Leoti sipped the last of her tea and returned the cup and saucer to the tray. Her eyes were a deep ocean that kept its secrets, and then she blinked. “What I find so compelling about the story of the Samaritan woman is the grace Jesus extends to her when she speaks the truth. She admits her failings to him, a rabbi who had no business talking to any woman in public, let alone a hussy who lived with a man who was not her husband. He could have ordered her stoned for her sins, but Jesus didn't even gasp. He didn't give her a book to read or ask her to explain her past. No, he opened a door considered closed to the Samaritans—forgiveness—and she ran through it without a second thought. No other story in the Bible speaks more eloquently of Jesus' humility and grace.”

I sat there, steeping in the wonder of God's grace. And then
I remembered the door of friendship I had slammed in Lauren's face. I stood up. “I have to go.”

* * *

“THAT LETTER'S THE property of the United States Postal Service,” Myron said, arranging his rubber stamps in a straight line.

I leaned over the counter. “But I wrote it. It's mine, and I've made a terrible mistake.”

He tidied a stack of forms. “It's no matter. The letter's probably on its way to Denver.”

“How long will it take to get to Gilbertsville, Illinois?”

“It depends on the weather. Of course, this being summer helps things move along. You didn't mail it air mail, did you?” He tapped his chin. “That letter will take a week, give or take a day.”

If that counter hadn't been there, I would have kissed him. “Thanks, Myron. Thanks a lot.”

* * *

“HELLO, MRS. BROWN. This is Amy. Is Lauren there?”

“Amy, how are you?”

“I'm fine.”

“Lauren's volunteering at vacation Bible school. She'll be home in a couple hours. You can try back then.”

I needed to know when Lauren would be in the house alone, so she could talk. “Are you keeping busy this summer, Mrs. Brown?”

“Yes, I took a part-time job to help with Lauren's school expenses. I work in the office of Grant's furniture store, the one near the A&P. I work all day Saturday. Mr. Brown doesn't like that much, but he likes the money I bring home. He's started playing golf again, which is just as well. He isn't so grumpy when he's been out playing with the
boys. These are things you girls will discover. Recess is always a man's favorite thing about life no matter how old he gets.”

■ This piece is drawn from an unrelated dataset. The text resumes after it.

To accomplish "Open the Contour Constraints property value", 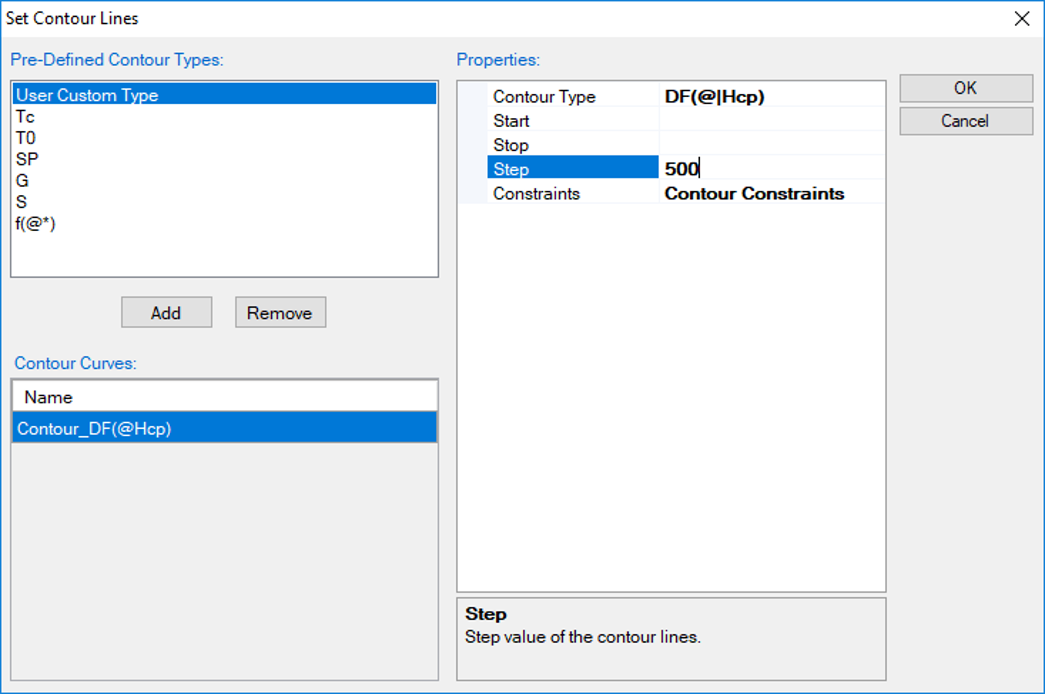I will 770,194.
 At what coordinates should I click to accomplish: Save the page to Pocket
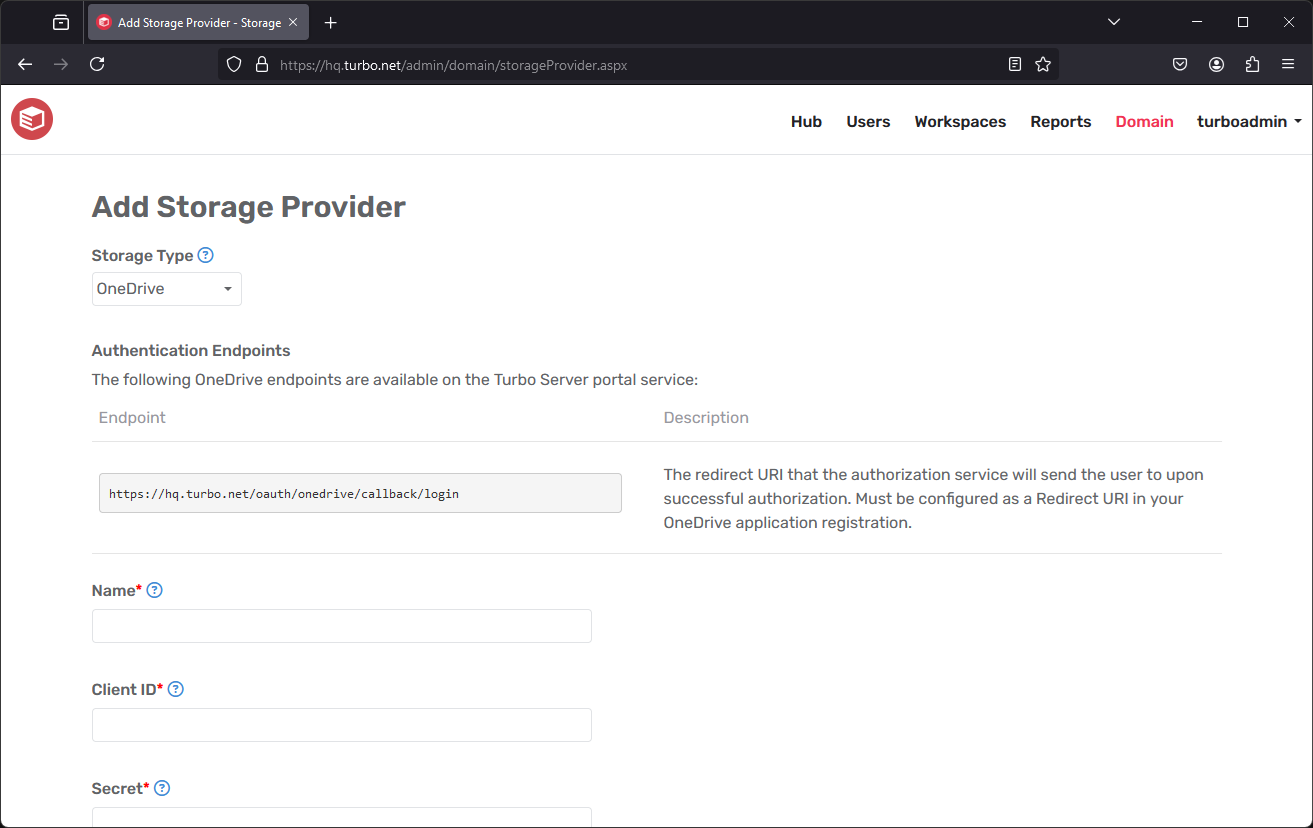pyautogui.click(x=1180, y=63)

“Working at the furniture store sounds like a fun job. I'd love to hear more about what's going on in Gilbertsville, but I'm using a pay phone, so I don't have much time.”

“I'll tell Lauren you called, sweetie. She sure misses you. All she wants to do is mope around the house. That's why I insisted she help out with VBS.”

Saturday was the day to call Lauren. Hopefully, the letter wouldn't reach her first.